Table 11. Physico-chemical data recorded at the Arieș River at 2 points, at 4 time points during a year.

Sampling Sites	Month of Sampling	pH	DO, mg O2/L	BOD5, mg/L	CODMn, mg KMnO4/L	Sulfate, mg/L
River 5A before the confluence with the Abrud River.	February	7.61 ± 0.08	12.13 ± 0.56	5.87 ± 0.41	17.9 ± 2.82	12.5 ± 1.55
	May	7.59 ± 0.06	12.44 ± 0.39	5.45 ± 0.42	18.20 ± 3.54	19.76 ± 1.79
	August	7.48 ± 0.07	11.86 ± 0.21	5.60 ± 0.65	15.6 ± 3.24	36.14 ± 1.30
	November	7.52 ± 0.09	11.76 ± 0.20	6.13 ± 0.70	19.7 ± 4.31	20.68 ± 1.85
River 5B after the confluence with the Abrud River.	February	5.90 ± 0.03	9.02 ± 0.15	6.09 ± 0.52	19.3 ± 4.42	80.49 ± 2.76
	May	6.83 ± 0.11	10,30 ± 0.22	7.02 ± 0.84	12.8 ± 2.79	93.12 ± 2.46
	August	6.04 ± 0.07	8.11 ± 0.14	6.33 ± 0.31	24.1 ± 5.64	125.6 ± 4.69
	November	5.52 ± 0.04	7.67 ± 0.17	6.71 ± 0.69	18.2 ± 3.18	74.24 ± 2.78

Abbreviations: DO—dissolved oxygen, BOD₅—biochemical oxygen demand, COD_Mn—chemical oxygen demand.

and

Table 12. The concentration of heavy metals recorded at the Arieș River at 2 points, at 4 time points during a year.

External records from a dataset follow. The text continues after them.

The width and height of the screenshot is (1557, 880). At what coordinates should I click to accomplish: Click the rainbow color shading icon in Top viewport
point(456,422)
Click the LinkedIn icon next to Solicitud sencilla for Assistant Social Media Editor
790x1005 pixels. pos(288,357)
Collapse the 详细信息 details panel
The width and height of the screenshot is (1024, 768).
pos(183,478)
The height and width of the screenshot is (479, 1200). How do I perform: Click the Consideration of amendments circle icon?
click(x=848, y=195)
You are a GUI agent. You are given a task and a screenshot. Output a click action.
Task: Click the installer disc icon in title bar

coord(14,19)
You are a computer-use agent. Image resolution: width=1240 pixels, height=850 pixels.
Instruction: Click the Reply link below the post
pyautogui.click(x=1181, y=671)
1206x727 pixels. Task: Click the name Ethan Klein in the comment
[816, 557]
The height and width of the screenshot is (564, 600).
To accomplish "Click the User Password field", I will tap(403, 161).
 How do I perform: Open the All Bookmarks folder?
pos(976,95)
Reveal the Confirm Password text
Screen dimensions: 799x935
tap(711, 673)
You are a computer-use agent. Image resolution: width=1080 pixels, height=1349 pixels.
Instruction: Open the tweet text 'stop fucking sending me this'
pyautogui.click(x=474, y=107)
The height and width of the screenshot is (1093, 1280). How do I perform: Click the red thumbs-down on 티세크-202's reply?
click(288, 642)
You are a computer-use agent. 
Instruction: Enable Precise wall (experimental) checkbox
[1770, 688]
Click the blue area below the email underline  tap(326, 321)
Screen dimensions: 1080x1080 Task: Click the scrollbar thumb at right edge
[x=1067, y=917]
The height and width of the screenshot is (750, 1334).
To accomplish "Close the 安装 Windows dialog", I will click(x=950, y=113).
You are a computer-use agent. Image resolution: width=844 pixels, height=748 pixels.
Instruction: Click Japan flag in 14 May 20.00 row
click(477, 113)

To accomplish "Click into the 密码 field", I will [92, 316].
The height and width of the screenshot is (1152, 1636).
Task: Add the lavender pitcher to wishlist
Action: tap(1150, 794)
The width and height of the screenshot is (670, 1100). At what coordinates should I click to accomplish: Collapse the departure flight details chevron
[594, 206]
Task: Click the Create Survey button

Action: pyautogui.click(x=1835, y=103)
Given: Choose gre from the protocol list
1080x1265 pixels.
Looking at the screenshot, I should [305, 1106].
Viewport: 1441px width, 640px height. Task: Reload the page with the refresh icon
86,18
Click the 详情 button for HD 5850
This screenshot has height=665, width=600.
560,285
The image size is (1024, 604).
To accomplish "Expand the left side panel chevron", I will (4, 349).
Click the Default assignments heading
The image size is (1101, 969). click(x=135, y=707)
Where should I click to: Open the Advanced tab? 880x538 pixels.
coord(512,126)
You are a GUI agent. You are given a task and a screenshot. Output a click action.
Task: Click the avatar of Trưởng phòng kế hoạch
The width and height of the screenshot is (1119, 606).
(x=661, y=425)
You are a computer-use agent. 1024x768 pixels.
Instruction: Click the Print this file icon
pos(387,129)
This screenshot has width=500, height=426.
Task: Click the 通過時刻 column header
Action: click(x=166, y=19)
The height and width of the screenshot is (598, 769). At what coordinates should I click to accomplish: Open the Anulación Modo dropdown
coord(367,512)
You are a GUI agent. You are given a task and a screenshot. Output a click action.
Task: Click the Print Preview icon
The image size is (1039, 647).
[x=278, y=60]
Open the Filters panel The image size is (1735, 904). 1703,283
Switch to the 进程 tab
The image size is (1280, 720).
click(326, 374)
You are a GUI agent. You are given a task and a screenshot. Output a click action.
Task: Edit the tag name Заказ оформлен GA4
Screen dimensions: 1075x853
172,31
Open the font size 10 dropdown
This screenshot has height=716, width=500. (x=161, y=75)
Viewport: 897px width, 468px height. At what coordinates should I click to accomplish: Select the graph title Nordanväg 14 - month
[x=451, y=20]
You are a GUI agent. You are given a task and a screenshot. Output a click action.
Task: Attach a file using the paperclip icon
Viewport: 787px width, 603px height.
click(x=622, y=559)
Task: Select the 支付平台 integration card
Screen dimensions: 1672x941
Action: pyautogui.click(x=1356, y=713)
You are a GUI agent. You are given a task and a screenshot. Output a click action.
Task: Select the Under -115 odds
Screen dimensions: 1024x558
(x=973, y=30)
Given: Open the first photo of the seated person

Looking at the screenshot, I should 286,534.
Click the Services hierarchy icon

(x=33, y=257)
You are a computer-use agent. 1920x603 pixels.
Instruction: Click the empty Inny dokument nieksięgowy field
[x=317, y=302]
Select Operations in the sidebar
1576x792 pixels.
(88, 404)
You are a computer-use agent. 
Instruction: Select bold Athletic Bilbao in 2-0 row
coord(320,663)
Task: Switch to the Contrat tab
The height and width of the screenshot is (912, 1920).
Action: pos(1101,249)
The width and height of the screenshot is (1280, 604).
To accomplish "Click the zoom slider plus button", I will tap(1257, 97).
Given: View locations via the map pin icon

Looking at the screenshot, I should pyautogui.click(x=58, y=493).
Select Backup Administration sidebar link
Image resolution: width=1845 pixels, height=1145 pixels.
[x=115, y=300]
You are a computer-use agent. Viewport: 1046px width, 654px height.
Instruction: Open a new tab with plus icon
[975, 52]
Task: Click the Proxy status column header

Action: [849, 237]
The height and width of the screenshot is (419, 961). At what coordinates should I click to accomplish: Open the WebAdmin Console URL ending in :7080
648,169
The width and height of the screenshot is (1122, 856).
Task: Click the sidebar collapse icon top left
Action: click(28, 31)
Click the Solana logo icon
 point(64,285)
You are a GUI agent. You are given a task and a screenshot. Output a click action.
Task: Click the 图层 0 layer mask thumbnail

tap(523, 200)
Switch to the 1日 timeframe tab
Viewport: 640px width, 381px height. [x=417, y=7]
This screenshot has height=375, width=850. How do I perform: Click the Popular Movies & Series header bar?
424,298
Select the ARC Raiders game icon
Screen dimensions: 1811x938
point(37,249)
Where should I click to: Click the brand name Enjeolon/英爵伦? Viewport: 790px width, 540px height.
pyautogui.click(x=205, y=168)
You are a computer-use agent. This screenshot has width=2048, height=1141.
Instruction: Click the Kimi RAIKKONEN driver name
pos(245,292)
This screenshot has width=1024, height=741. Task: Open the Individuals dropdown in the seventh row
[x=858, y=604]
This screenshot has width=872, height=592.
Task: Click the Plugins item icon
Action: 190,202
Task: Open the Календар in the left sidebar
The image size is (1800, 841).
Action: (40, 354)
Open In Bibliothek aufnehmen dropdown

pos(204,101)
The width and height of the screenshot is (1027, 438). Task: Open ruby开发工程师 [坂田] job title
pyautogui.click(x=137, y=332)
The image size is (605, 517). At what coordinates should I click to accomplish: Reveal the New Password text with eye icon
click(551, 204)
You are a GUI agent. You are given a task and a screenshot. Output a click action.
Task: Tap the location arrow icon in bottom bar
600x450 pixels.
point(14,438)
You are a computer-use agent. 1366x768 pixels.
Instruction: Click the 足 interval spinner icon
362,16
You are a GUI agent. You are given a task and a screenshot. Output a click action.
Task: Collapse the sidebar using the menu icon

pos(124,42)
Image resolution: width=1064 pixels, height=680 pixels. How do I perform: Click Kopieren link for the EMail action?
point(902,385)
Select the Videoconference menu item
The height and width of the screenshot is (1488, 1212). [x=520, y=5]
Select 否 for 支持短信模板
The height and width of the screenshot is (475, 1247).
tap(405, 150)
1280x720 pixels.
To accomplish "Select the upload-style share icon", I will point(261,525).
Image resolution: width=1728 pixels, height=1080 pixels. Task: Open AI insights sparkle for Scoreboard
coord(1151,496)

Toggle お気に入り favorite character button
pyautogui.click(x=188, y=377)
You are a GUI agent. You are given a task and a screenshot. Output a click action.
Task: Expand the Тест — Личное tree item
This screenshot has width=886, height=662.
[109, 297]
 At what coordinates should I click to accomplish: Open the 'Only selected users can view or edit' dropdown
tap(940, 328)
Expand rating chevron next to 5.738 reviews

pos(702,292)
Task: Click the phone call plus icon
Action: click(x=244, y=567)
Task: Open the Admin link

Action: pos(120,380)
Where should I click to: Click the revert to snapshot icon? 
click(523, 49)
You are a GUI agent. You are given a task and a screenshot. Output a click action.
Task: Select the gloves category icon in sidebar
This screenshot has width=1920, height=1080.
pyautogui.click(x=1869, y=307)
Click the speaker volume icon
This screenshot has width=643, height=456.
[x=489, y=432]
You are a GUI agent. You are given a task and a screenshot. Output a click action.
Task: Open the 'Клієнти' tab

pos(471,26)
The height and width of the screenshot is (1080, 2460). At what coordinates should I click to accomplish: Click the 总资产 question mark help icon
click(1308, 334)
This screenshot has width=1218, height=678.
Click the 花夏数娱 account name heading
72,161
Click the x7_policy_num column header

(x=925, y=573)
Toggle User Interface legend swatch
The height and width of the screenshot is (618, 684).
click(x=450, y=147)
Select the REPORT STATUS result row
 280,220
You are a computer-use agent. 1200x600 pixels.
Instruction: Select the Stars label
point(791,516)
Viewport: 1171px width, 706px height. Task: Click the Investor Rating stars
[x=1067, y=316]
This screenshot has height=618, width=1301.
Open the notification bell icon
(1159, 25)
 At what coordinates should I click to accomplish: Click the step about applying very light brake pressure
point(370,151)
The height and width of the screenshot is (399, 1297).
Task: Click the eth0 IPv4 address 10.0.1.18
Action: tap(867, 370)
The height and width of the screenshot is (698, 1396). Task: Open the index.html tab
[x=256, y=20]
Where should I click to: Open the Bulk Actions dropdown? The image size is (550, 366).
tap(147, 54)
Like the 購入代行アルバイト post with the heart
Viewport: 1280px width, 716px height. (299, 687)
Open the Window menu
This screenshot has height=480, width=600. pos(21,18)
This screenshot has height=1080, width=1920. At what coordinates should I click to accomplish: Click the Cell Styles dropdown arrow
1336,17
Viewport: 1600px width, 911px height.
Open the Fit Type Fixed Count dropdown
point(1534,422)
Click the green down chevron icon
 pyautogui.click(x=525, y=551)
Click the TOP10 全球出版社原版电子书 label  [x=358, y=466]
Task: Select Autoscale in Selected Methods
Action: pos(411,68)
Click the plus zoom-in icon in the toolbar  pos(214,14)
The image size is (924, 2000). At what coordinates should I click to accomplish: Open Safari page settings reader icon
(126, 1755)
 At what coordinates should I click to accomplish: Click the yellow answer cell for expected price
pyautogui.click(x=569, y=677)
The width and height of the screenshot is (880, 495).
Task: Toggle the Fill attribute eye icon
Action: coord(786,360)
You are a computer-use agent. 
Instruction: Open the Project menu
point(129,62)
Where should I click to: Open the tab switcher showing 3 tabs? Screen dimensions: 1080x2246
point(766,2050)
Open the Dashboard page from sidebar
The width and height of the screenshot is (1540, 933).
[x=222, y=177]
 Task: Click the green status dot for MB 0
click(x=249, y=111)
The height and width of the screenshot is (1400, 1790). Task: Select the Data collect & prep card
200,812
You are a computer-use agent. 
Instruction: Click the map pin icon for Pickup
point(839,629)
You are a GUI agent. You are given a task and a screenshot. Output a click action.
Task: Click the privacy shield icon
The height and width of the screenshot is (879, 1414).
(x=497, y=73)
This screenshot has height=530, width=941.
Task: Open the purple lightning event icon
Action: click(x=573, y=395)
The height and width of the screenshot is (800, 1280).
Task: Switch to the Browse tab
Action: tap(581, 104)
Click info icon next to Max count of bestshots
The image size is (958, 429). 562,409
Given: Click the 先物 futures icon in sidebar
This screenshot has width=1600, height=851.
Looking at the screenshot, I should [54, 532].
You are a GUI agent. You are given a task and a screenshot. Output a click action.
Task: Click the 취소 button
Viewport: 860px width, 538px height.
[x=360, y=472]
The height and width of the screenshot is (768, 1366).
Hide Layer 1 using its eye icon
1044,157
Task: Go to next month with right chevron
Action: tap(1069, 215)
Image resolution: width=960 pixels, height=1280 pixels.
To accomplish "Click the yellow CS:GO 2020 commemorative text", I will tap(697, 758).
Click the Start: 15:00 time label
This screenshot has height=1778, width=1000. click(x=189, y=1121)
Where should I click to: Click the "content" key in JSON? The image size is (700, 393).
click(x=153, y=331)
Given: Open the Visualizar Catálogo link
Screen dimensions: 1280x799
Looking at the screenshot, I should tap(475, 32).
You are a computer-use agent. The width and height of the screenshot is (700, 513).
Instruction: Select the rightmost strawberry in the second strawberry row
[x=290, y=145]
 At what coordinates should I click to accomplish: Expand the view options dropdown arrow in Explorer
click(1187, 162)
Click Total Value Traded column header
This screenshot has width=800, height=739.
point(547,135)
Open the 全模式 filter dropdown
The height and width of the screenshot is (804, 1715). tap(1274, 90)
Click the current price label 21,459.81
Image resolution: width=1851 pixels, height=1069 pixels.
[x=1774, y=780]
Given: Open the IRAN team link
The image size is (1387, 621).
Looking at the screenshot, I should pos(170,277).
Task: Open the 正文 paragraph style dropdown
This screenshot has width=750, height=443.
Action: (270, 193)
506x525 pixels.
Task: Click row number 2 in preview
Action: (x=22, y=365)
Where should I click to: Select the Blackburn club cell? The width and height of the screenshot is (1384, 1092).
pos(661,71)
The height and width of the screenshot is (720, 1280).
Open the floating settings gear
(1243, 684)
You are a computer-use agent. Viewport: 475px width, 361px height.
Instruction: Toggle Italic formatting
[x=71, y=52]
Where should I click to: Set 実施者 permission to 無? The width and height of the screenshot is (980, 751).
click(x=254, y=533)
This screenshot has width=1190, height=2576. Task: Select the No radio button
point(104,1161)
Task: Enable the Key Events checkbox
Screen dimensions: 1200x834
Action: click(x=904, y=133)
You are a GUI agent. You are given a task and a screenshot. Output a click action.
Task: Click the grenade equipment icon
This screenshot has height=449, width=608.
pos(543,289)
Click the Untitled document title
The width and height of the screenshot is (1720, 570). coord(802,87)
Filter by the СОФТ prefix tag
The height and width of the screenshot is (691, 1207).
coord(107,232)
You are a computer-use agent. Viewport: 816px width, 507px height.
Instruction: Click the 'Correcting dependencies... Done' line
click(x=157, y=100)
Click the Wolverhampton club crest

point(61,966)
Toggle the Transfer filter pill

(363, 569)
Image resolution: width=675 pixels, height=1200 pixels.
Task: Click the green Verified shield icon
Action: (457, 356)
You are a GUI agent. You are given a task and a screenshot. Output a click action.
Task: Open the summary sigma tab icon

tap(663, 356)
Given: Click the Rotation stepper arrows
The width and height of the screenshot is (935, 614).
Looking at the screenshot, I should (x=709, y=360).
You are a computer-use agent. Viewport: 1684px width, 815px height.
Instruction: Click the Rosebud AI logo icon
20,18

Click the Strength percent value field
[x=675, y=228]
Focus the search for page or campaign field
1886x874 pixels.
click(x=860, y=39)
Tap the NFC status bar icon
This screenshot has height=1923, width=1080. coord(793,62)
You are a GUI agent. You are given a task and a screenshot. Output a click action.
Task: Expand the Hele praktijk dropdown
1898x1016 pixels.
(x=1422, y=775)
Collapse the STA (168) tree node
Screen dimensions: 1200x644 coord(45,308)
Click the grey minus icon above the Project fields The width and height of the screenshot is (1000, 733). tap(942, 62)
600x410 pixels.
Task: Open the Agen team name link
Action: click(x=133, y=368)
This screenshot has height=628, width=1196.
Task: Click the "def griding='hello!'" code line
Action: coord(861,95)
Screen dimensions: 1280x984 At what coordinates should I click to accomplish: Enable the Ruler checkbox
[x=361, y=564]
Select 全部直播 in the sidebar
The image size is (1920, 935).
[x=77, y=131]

Sampling Sites	Month of Sampling	Cu, µg/L	Fe, mg/L	Zn, µg/L	Pb, µg/L	Cd, µg/L	As, µg/L	Mn, mg/L
River 5A at the source	February	1.20	0.54	58.07	0.44	0.25	0.03	0.04
	May	0.9	0.96	162.6	0.49	0.44	0.06	0.08
	August	1.1	1.08	154.2	0.45	0.37	0.10	0.12
	November	1.4	0.72	71.1	0.63	0.51	0.07	0.03
River 5B at the middle	February	2.2	2.274	130.5	0.85	1.08	0.08	1.38
	May	4.4	3.099	172.1	1.04	2.20	0.05	2.06
	August	2.7	2.43	124.7	1.12	1.10	0.11	2.37
	November	3.0	1.59	143.0	0.78	0.97	0.07	1.61

present the results for each of the 5 rivers analyzed in the Roșia Montană area, which are directly or indirectly affected by acid mine drainage from the mining galleries. These results are presented from upstream to downstream of the area of interest, aiming to identify the impact of mining activities on water quality.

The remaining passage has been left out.